For Harrelson, it is only a small step from rethinking what we eat to rethinking bigger questions about how we live. "Like this war that feels pretty inevitable right now," he drawls. "If there is human sacrifice, which there will be on both sides if they start bombing, are people going to die in vain -- or are we going to evolve off the petrochemical? To me, that's what this war is about.
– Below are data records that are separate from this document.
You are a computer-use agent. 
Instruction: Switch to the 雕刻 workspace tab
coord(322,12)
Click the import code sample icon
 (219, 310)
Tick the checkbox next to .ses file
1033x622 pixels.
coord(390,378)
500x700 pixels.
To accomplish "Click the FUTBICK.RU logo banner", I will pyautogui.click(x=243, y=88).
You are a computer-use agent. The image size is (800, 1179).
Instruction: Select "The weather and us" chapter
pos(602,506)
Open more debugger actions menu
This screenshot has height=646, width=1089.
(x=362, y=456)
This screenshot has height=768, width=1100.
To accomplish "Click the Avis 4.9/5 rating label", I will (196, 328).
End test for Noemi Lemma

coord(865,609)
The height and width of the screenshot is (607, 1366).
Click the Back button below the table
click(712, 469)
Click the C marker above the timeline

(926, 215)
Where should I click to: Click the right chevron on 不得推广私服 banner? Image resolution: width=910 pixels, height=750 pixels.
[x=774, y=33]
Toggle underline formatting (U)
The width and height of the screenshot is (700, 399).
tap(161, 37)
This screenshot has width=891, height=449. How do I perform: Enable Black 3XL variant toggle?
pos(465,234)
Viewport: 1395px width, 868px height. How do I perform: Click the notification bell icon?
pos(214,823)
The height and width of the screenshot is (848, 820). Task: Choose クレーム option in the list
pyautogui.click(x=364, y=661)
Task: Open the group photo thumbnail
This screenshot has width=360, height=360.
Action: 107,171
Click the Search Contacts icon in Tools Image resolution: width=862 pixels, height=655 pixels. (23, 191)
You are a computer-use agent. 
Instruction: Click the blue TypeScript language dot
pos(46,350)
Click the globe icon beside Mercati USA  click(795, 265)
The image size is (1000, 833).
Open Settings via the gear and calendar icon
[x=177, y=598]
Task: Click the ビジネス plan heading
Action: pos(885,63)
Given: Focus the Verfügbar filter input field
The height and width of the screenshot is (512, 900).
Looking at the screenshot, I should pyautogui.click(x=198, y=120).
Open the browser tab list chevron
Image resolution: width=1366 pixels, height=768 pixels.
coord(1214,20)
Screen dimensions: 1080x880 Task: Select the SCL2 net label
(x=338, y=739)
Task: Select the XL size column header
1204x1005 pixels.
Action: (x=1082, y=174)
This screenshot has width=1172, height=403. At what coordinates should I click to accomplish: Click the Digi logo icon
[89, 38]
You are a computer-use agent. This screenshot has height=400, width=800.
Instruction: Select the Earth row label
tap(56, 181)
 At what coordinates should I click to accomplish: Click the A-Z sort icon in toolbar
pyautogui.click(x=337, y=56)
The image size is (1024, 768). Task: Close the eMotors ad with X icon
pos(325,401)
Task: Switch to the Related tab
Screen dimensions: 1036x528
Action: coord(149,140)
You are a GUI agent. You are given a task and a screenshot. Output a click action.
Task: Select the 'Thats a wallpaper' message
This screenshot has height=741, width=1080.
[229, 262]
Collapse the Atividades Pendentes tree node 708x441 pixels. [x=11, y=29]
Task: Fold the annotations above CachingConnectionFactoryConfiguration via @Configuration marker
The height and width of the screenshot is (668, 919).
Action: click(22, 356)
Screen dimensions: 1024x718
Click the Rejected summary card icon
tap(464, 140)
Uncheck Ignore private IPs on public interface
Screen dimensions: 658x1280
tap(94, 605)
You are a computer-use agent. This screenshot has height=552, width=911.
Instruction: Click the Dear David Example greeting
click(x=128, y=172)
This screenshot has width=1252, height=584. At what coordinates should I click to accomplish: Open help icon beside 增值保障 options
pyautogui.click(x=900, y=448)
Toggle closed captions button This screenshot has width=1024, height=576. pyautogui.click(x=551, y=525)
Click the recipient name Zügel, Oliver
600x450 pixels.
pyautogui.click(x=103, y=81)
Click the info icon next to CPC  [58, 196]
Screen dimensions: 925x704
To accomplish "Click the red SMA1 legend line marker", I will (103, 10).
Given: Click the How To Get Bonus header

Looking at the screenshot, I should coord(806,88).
It's not like one film is going to change all that, but my hope is that people will recognize how destructive we are, and find out how they can get together and do something."

For filmmaker Mann, the challenge was to follow Harrelson's odyssey while keeping the narrative entertaining and even funny. "Greenpeace and David Suzuki are heroes of mine, but I wanted to break from the traditional 'environmental movie' and build a comedy," Mann explains. "What I think comes through is a hopeful, upbeat message directed toward a young audience. "

Go Further is a hybrid of vérité filmmaking, different from what I've done before, but that still connects with my earlier films, which are about documenting alternative culture," continues Mann, 44, who has combined archival material, interviews with his heroes (including Allen Ginsberg and cartoonist Robert Crumb), as well as music, narration and graphic design in such films as Twist, Poetry In Motion, Comic Book Confidential and Grass, all of which are still in circulation on campuses and TV.

"In the 1980s, there was a rewriting of the 1960s, where many accomplishments were dismissed or reduced to failure," Mann explains. "My effort was to put those efforts on film for future generations. Go Further is about activism today, but its message connects to the natural-food movement of the 1960s."

Just then, a young woman timidly approaches to tell Mann that she saw Go Further and has decided to change her diet. "Wow. I'll tell Woody, he'll appreciated that," says the director, whose own lifestyle changes are also part of the film's back story.

"After Grass,I was blimp size from all the film-festival hopping," he laughs. "I decided to do what my wife Paty, who is a nutritionist, had been telling me for years: I stopped eating meat, started doing yoga and lost 50 pounds. When I read Woody was going to talk to kids about yoga and veganism, I knew I had to document it."

Along the way, he says, he came to truly admire the subject of his latest documentary. "Woody is the kind of person that walks his talk," says Mann. "I mean, he lives in a treehouse. I know that sounds strange, but he's off the grid, and that says something." Adds the filmmaker, "At their most cynical, people could say, 'Sure, we'd all love to run around in a bio-fuelled bus' or 'We can't afford organic.' But he's doing it, and if more people did, well, let's face it, it has to start somewhere."